Data supplied

• • • • •

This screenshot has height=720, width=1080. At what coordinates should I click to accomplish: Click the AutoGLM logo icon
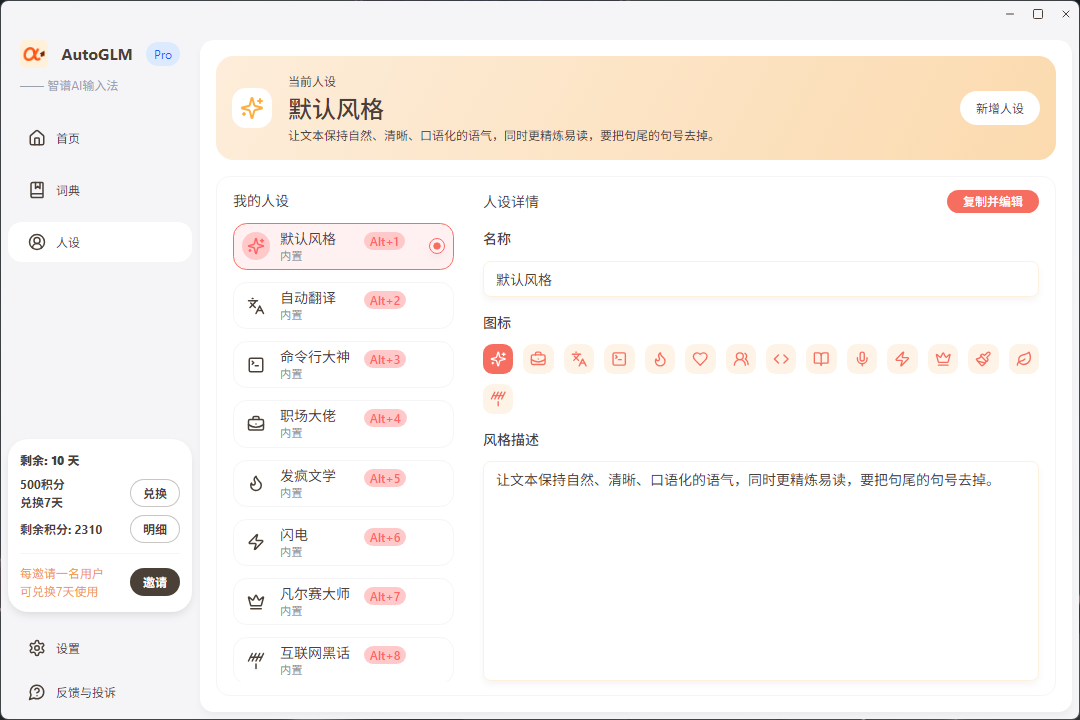pos(34,55)
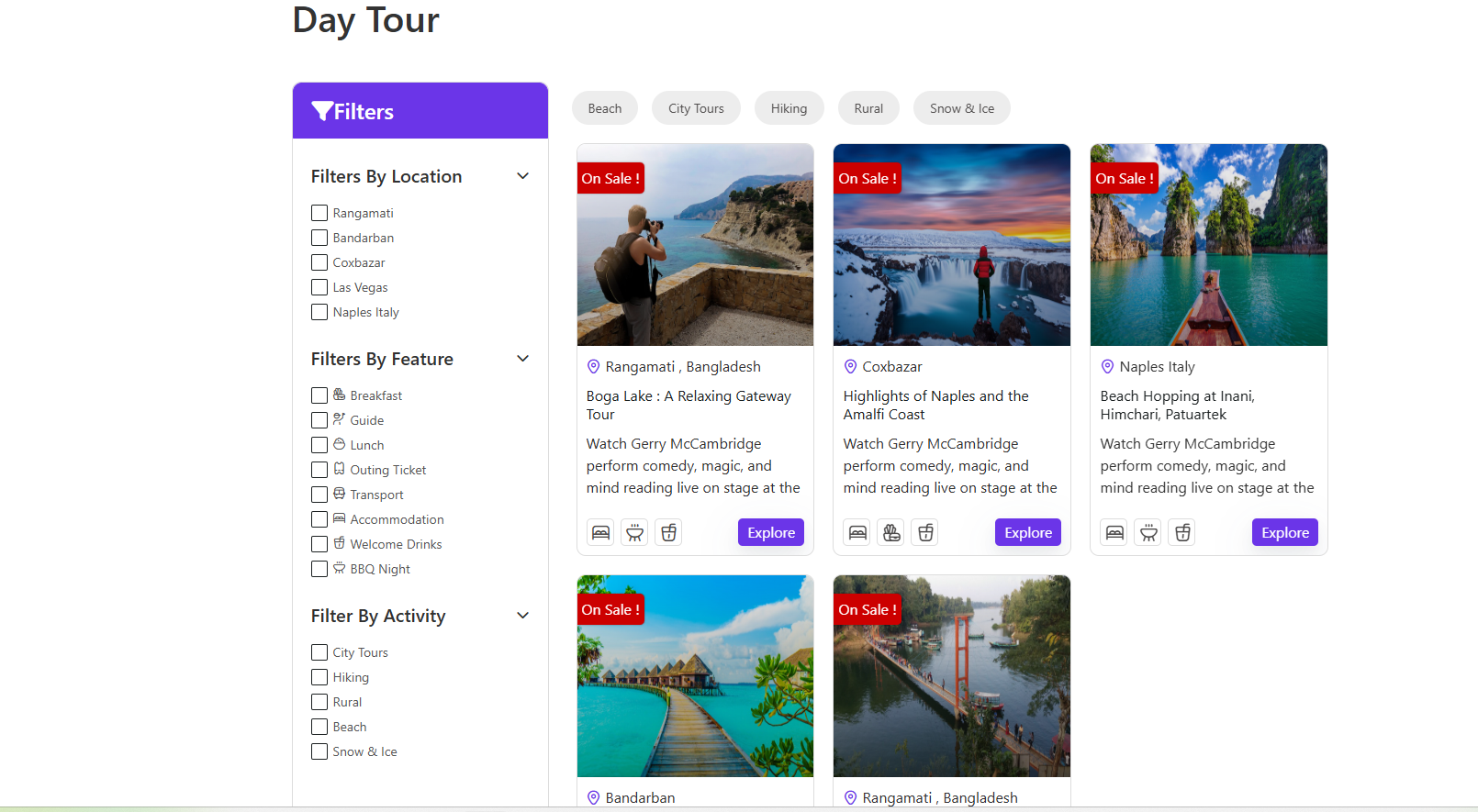Enable the Breakfast feature filter checkbox
The height and width of the screenshot is (812, 1478).
tap(319, 395)
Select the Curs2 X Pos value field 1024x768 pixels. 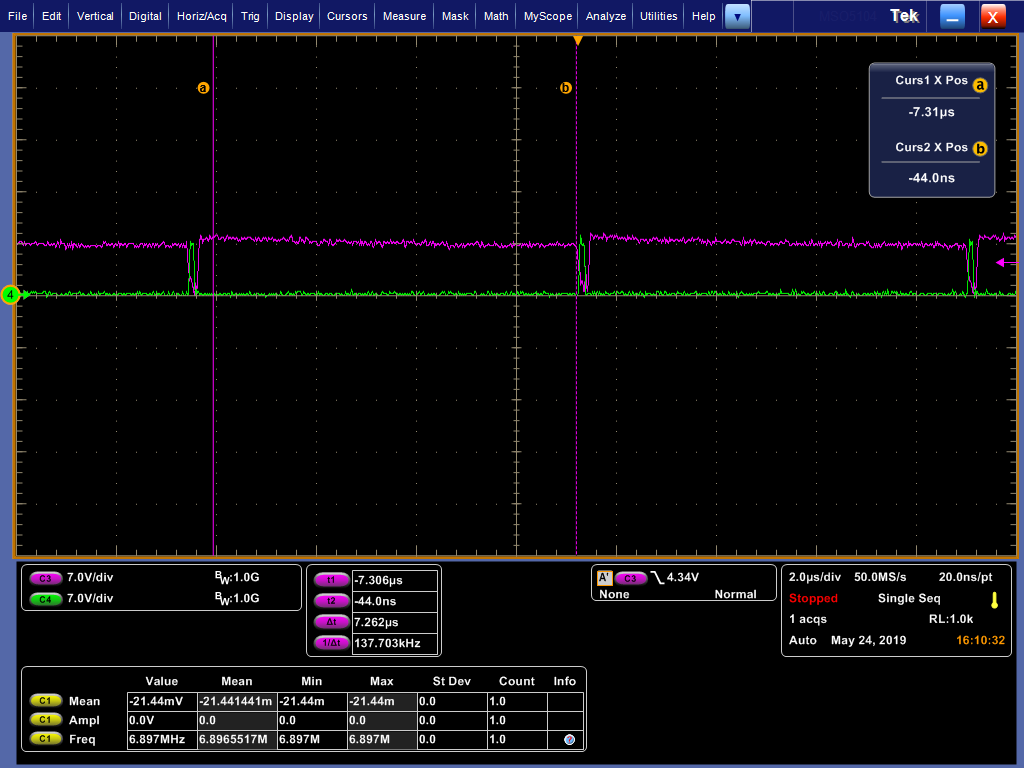coord(931,178)
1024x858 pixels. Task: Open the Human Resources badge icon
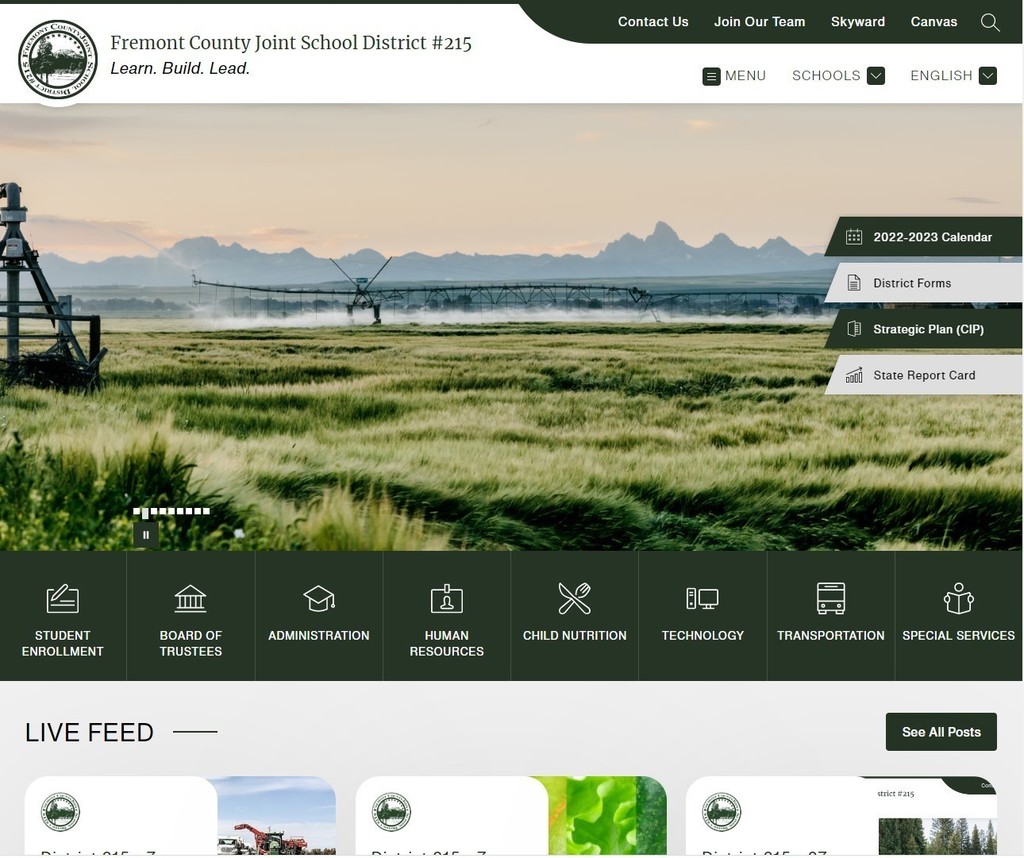point(446,599)

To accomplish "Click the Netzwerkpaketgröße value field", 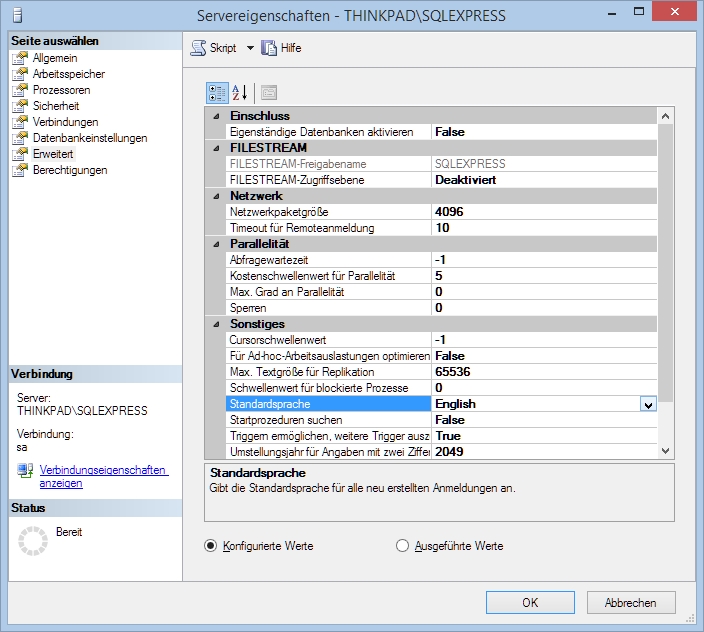I will click(545, 212).
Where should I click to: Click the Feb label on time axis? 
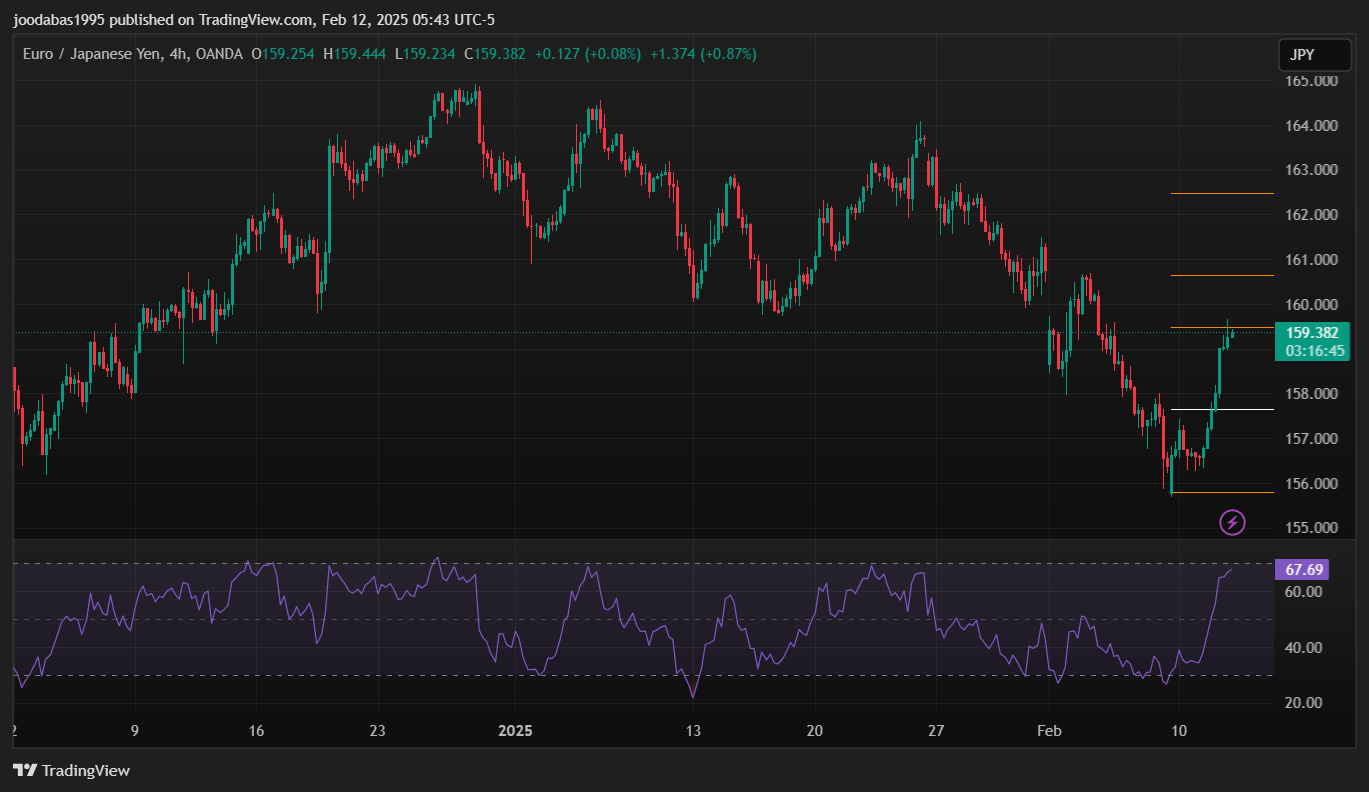[x=1048, y=730]
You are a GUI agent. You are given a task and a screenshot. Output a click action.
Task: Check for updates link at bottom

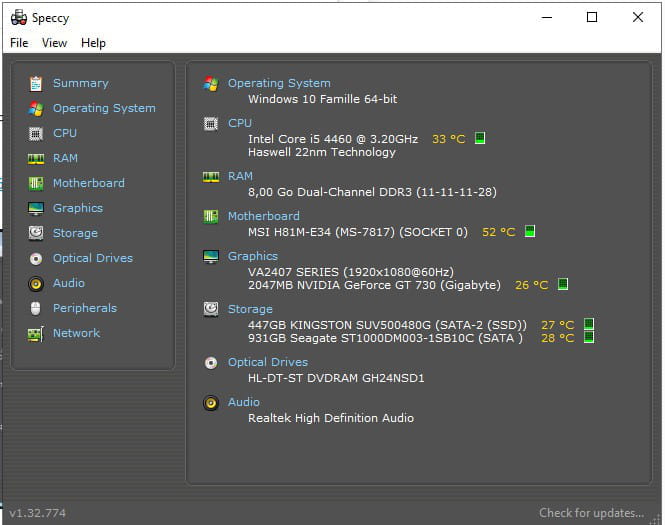591,513
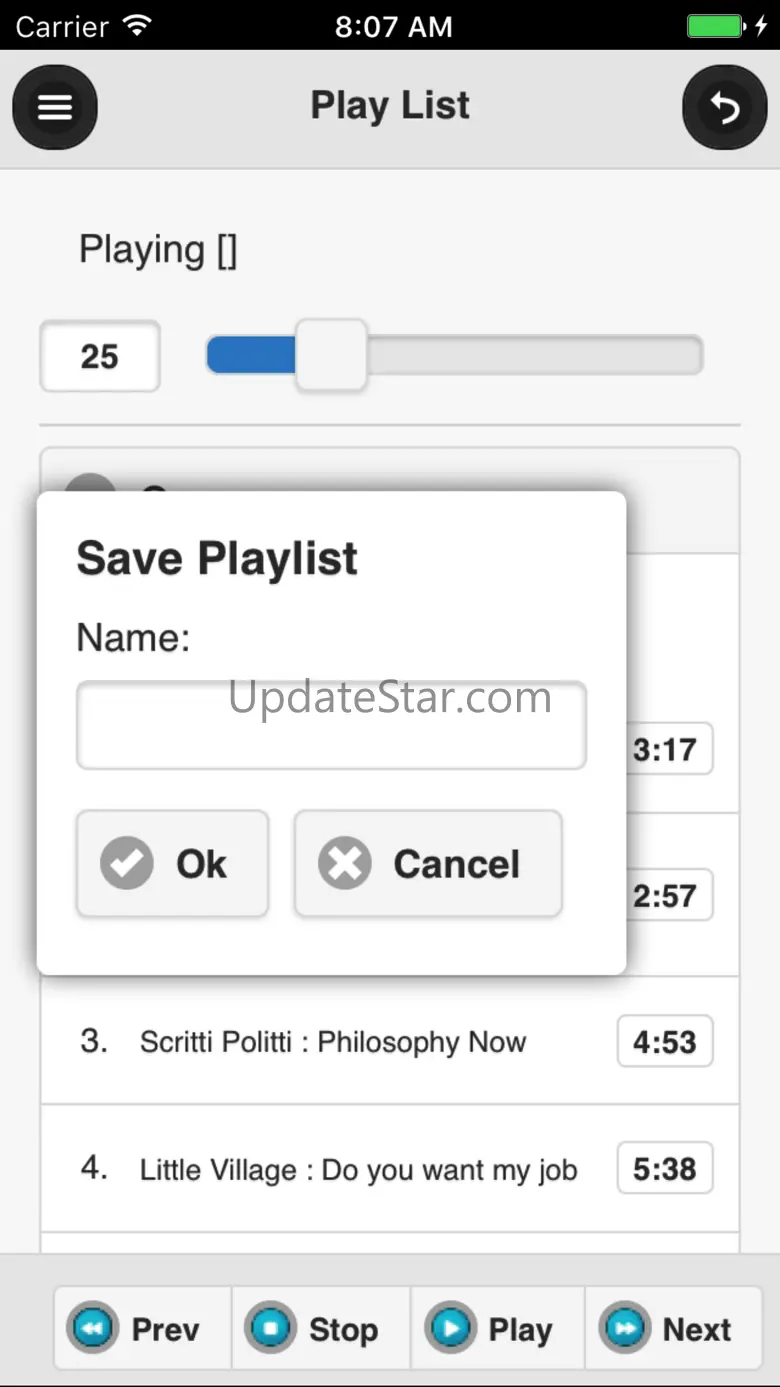Click the checkmark icon on Ok

tap(127, 864)

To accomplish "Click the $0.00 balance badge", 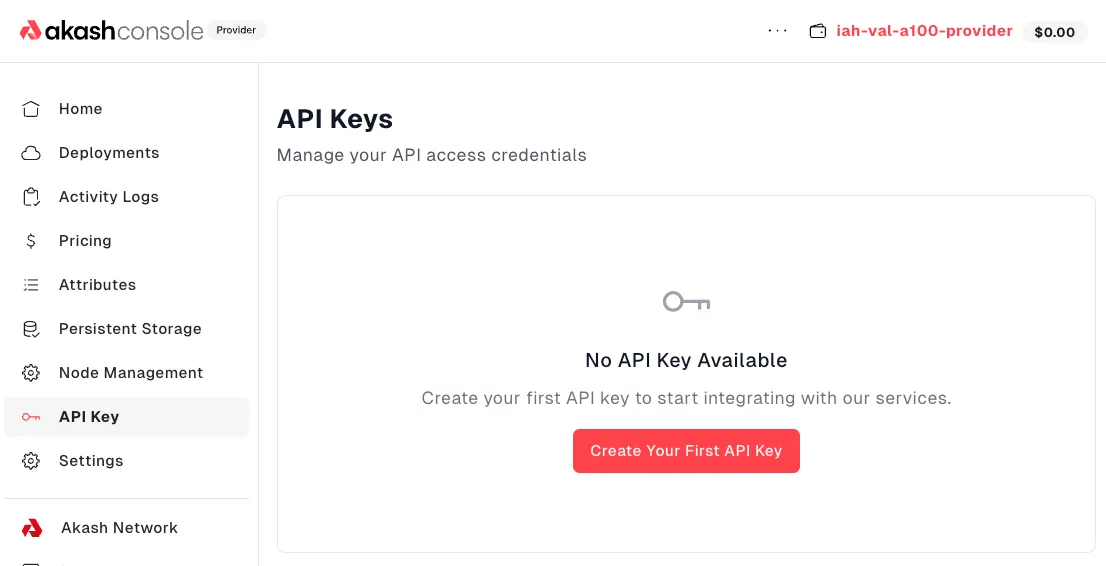I will pos(1054,32).
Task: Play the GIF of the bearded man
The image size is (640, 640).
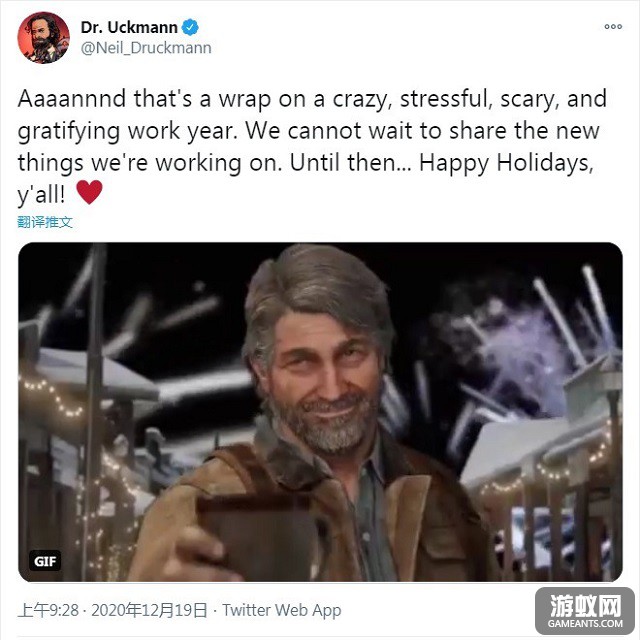Action: pos(320,412)
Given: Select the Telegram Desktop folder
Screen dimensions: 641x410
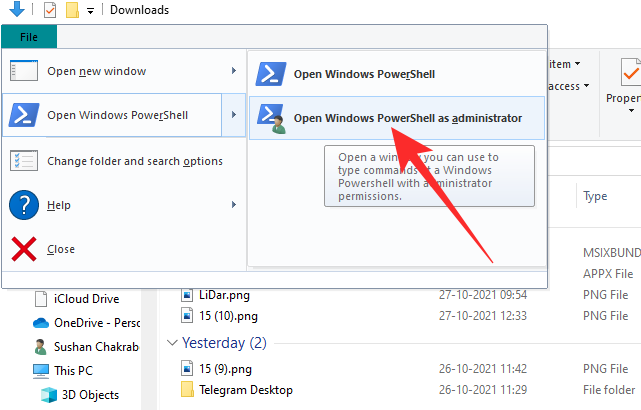Looking at the screenshot, I should point(245,389).
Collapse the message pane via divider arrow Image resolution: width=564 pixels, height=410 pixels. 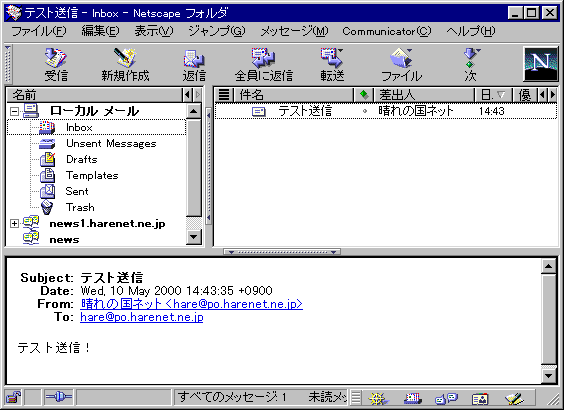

• • • • •

Task item
Exactly repeat only the lines from the one with "Given: Select the Telegram Desktop folder" to the closing line above, both included, and omit every picture.

Written solution
Given: Select the Telegram Desktop folder
Screen dimensions: 641x410
Looking at the screenshot, I should point(245,389).
Collapse the message pane via divider arrow Image resolution: width=564 pixels, height=410 pixels. 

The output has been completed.